Assigned task — State the count of lines in this material that hold the string "username" and add nothing.

○ ○ ○

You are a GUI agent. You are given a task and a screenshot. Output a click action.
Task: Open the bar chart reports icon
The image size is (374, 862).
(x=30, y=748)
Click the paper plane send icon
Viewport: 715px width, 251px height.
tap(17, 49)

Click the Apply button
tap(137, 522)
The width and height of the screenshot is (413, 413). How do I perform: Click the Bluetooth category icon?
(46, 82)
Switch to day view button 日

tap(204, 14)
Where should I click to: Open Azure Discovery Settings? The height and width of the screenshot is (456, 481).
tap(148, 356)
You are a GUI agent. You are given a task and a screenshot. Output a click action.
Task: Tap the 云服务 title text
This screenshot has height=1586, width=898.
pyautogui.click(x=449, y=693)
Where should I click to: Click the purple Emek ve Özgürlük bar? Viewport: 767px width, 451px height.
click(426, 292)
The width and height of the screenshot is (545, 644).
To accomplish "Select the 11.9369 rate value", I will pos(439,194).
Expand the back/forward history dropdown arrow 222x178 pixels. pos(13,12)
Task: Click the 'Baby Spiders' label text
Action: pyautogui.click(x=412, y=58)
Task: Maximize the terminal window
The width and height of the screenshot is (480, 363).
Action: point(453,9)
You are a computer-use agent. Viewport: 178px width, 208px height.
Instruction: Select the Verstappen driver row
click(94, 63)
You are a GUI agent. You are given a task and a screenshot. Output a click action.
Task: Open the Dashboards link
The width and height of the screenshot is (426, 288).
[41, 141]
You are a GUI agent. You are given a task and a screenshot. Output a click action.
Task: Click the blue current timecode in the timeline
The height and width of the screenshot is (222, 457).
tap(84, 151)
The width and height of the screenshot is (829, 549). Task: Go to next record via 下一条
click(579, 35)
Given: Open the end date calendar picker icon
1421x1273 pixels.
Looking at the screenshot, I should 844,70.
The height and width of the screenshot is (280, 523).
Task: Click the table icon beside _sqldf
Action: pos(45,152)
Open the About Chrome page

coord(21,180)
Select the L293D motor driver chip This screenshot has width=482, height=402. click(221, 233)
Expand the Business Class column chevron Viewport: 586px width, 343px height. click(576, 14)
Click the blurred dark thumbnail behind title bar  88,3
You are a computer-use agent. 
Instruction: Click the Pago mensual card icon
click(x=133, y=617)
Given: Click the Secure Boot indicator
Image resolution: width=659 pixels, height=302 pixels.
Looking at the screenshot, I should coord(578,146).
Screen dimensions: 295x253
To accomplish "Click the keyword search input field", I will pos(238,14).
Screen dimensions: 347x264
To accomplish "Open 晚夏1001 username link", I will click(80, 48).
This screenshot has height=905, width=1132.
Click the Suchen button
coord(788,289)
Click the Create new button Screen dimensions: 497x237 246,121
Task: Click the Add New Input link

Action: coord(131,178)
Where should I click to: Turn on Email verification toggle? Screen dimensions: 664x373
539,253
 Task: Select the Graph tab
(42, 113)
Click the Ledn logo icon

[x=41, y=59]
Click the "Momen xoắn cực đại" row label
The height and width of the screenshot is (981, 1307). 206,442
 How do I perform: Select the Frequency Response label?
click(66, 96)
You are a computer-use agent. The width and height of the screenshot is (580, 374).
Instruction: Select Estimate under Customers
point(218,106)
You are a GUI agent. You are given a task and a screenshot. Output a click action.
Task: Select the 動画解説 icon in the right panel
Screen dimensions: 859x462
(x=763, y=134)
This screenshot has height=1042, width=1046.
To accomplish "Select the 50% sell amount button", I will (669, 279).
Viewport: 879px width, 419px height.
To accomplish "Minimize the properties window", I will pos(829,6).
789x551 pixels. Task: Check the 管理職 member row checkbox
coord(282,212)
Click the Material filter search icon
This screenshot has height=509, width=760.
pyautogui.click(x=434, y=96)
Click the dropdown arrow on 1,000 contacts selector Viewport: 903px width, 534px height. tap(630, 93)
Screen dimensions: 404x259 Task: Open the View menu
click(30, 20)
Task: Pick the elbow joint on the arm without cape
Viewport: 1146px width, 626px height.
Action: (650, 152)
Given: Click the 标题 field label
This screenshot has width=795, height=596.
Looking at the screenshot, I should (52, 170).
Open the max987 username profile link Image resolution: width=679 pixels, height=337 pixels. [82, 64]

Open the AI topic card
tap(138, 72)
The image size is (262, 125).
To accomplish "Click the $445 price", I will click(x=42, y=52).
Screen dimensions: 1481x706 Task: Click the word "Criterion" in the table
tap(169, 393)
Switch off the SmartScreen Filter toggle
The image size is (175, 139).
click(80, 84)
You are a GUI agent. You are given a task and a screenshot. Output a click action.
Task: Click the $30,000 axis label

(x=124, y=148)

○ ○ ○

Exercise answer — 2